You mentioned TTIP. I want to get into that because what the European Union is doing with the United States in negotiations now is they put out a press release where the chief negotiator, Karol de Gutch, said:

—existing arrangements have caused problems in practice, allowing companies to exploit loopholes where the legal text has been vague.

He also said:

I'm determined to make the investment protection system more transparent and impartial, and to close these legal loopholes once and for all. TTIP will firmly uphold EU member states' right to regulate in the public interest.

Further, the press release stated:

The Commission wants to use the opportunity to improve investment provisions already in place to protect investments by EU-based companies in the US, and vice versa. In practice this would mean referring explicitly in the deal to states' right to regulate in the public's interest.

In other words, what the EU is saying is nothing short of an explicit phrase in a trade deal that says the trade deal will not impinge on states' ability to govern or legislate in the public interest is good enough.

You've seen the draft investment chapter that has come out. It was leaked in November. Do you have any concerns in that regard that CETA will impact or restrict the ability of Canadian governments to legislate in the public interest?

12:15 p.m.

Senior Researcher Officer, Research, Canadian Union of Public Employees

Graham Cox

I think any agreement that includes investor state limits the ability to regulate.
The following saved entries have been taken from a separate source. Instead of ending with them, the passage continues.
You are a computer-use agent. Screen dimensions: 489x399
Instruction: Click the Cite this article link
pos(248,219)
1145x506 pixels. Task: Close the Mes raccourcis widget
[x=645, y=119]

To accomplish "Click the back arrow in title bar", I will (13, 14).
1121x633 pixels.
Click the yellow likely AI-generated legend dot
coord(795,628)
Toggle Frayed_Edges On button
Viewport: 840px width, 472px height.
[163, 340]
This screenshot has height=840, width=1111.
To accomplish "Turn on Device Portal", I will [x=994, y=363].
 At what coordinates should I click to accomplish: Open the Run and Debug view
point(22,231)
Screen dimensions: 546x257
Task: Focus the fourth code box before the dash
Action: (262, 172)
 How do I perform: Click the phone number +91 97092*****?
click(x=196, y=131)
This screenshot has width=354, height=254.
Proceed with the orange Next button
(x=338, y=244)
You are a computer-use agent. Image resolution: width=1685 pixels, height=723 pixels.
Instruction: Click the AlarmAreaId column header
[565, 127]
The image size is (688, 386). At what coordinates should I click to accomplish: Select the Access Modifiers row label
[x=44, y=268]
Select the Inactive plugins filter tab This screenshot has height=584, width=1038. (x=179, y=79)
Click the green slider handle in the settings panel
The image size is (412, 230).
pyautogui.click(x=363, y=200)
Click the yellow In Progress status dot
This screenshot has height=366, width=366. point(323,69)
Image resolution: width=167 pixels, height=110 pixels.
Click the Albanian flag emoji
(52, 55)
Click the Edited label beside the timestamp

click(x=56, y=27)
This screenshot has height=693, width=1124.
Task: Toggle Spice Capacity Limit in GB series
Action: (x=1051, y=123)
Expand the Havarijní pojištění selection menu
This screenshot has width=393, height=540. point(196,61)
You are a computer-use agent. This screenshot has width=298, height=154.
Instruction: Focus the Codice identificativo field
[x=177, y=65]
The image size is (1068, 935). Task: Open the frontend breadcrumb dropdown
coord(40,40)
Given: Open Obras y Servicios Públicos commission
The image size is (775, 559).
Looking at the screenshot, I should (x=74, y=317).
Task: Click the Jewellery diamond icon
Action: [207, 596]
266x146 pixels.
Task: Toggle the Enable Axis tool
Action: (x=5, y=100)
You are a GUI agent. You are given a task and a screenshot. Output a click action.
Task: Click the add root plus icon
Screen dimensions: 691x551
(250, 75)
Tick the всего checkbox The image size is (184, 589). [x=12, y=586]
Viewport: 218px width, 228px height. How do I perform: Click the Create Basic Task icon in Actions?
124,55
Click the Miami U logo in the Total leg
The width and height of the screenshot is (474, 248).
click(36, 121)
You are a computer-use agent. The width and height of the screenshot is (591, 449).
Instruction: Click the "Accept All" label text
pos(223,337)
So even within the EU-U.S. agreement, even with that language, I would worry about the implications of including investor state, but certainly we're concerned about that.

12:15 p.m.

NDP

Don Davies NDP Vancouver Kingsway, BC

Okay.

Mr. Al-Katib, I have a question for you.

Everybody's concerned right now in Canada about the amount of grain that's sitting unable to get to market. We have over 5.5 million tonnes of grain, enough to fill 60,000 railcars, sitting on the Prairies waiting for shipment.

Can you give us some insight as to why this problem exists and what we can do, if anything, as a government to address that concern and help our farmers get their product to market?

12:15 p.m.

President and Chief Executive Officer, Alliance Grain Traders Inc.

Murad Al-Katib

It's a very complex issue that would take a lot of discussion, but the current backlog I think is as a result of multiple factors. We've obviously had a very difficult weather situation, over the last four months in particular, with very extreme cold temperatures across the entire country. Also, there's just the overall movement of resource commodities in general, with oil, forestry products, the mining sector, and the grain sector all hitting the transportation system simultaneously.

We have a very inefficient supply chain in general. It's a combination of all the players in the chain: the shippers, the rail system, the ports, the transloaders, the vessels. The entire system is broken and it needs some very significant attention. There are public policy things that need to be done. We're very active in the Canadian Special Crops Association—I'm the chair of that organization—in working with our federal MInister of Agriculture and provincial governments to attempt to have everyone understand railway accountability is something that needs to be ingrained in legislation.

The system whereby the various players in transportation enjoy certain regulatory protections should have a policy mandate. We need to ensure that public policy mandate is met, and we're going to be very actively looking at that.